**What this exercise asks**
1. Return the passage of the book review running from "Tanabe does an" to "or a person.", word for word.
2. Answer these questions using the book review:
(a) In what year is Anita a senior at Vassar?
(b) Who is Anita's roommate that year?
(c) According to the review, what was Anita Hemmings the first black student to do?
3. Continue the review of The Gilded Years from its final sentence.

**Excerpt to read**
************
Thursday, July 28, 2016

Review: The Gilded Years

Anita Hemmings has wanted to attend Vassar College ever since she was a little girl. In 1897, she is a senior who is excelling in languages and is well-liked by her classmates. This year, she is rooming with Lottie Taylor, the daughter of one of the wealthiest, most prestigious men in New York. Lottie's insistence on becoming close friends with her roommate puts Anita in a perilous position, because Anita is not the typical Vassar student. She is the only African American student at the school, but no one knows that about her. Anita is passing.

The Gilded Years is based on true events. Anita Hemmings was the first black student to graduate from Vassar College. But little is known about the inner thoughts of Anita or even what happened to her after she left the school. Karin Tanabe has a somewhat blank canvas to imagine what it was like for this young woman to pay attention every moment of every day to ensure that she separated her identity as a white student from the reality of her poor, black family back home.

Tanabe does an excellent job of creating a sense of place and time. I believed that I was in the hallways of Vassar chatting about classes or visiting the grand mansions of New York City with Lottie. But I never really felt a connection with Anita herself. Perhaps it's because Anita spends so much of her life living on the periphery and trying not to be remembered, but she never seemed fully realized as a character or a person.
************
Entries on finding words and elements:
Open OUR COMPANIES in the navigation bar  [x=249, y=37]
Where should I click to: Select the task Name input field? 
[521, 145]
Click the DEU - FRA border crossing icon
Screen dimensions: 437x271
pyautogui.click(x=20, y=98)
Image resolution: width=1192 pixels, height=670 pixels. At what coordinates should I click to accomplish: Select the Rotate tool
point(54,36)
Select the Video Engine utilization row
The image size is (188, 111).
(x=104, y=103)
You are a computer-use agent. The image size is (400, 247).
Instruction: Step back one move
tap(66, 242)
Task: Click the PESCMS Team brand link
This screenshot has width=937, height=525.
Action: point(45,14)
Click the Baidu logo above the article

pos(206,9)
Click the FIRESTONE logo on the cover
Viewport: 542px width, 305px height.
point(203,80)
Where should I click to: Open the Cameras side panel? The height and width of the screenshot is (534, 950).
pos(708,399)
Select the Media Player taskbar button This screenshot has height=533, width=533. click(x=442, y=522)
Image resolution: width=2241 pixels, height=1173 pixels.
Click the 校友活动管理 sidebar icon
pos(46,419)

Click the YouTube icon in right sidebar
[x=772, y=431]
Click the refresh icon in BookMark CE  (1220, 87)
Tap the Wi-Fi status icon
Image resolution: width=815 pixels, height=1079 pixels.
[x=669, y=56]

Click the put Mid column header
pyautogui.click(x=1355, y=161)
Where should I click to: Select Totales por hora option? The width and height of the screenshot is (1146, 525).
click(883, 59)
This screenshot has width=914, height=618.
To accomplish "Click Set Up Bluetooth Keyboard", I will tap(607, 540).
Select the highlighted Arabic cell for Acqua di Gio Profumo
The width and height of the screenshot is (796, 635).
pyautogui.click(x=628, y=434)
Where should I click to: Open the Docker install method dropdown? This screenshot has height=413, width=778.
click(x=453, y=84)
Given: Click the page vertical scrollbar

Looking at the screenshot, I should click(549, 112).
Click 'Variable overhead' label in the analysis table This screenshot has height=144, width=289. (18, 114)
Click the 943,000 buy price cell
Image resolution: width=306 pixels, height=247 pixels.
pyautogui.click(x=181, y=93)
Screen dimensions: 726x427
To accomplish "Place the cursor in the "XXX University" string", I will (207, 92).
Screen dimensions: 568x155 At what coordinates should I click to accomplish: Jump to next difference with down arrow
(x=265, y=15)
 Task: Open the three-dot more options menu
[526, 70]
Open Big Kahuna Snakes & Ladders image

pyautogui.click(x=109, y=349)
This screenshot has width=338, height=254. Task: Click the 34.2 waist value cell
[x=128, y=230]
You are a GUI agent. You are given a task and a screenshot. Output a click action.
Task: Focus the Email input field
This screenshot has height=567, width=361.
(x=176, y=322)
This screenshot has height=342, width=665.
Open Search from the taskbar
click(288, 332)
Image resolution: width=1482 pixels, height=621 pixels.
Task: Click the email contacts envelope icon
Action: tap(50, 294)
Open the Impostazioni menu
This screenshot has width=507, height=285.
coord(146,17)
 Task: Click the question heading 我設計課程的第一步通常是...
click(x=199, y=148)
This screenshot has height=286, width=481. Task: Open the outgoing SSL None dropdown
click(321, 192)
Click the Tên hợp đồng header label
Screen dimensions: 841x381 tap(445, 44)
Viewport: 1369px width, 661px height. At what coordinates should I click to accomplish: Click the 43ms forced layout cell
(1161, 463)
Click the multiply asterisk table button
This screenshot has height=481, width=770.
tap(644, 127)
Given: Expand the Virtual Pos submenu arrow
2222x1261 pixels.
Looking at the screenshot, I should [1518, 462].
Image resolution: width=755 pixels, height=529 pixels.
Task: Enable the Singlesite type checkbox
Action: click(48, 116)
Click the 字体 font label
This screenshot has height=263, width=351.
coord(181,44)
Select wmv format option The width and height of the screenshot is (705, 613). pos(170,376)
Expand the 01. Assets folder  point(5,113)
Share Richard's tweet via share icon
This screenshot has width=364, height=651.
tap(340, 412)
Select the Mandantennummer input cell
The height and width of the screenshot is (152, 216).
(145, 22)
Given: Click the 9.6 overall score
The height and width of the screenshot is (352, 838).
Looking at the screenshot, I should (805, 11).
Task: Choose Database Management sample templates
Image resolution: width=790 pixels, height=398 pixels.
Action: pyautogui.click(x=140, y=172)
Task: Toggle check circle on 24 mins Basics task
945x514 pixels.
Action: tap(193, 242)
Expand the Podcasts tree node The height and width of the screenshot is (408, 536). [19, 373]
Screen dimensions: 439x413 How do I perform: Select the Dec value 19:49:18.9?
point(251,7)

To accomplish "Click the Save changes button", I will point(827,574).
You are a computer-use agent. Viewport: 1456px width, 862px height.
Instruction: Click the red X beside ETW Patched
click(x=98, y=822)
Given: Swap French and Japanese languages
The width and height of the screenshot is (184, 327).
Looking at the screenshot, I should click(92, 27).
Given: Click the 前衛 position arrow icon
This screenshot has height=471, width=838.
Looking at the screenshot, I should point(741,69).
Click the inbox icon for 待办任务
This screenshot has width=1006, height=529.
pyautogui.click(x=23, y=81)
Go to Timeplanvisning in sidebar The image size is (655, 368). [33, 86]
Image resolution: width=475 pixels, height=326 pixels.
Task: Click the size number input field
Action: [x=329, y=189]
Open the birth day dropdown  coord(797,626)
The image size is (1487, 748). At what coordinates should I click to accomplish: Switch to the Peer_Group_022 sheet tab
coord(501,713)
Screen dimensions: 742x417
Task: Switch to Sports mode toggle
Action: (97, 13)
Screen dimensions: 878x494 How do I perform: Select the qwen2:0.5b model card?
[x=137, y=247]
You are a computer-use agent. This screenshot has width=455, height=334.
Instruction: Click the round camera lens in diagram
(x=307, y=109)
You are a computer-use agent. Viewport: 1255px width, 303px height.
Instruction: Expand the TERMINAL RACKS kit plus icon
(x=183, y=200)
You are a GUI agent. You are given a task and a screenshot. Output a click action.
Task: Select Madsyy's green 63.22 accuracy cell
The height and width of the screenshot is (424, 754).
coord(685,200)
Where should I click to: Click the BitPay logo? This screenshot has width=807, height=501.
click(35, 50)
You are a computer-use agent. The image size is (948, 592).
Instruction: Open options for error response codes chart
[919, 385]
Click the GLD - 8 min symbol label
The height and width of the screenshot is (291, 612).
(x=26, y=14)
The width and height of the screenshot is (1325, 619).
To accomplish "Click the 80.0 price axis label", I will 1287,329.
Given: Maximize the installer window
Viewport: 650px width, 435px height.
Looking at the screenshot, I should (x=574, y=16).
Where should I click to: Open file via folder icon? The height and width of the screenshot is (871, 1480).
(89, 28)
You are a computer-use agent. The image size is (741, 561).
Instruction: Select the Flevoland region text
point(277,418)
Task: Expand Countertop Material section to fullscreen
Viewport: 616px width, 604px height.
************
**Task-by-task outputs**
1.
Tanabe does an excellent job of creating a sense of place and time. I believed that I was in the hallways of Vassar chatting about classes or visiting the grand mansions of New York City with Lottie. But I never really felt a connection with Anita herself. Perhaps it's because Anita spends so much of her life living on the periphery and trying not to be remembered, but she never seemed fully realized as a character or a person.

2.
(a) 1897
(b) Lottie Taylor
(c) Graduate from Vassar College

3.
I'm glad Karin Tanabe wrote this book. It's important that we know the story of Anita Hemmings, that we understand the lengths that people had to go to in order to get an education, a job, or live in a better neighborhood. Anita didn't write her own story but, through this book, we can imagine the life of a woman who fearlessly pursued her dreams.


The Gilded Years
By Karin Tanabe
Washington Square Press June 2016
379 pages
Read via Netgalley

4 comments:

  1. Mmm...sounds interesting. But then I really like that time period. Have you ever read Passing by Nella Larsen? It kind of deals with that same issue of a woman passing as white, then meeting her childhood friend in Harlem who knows the truth about her. It's good.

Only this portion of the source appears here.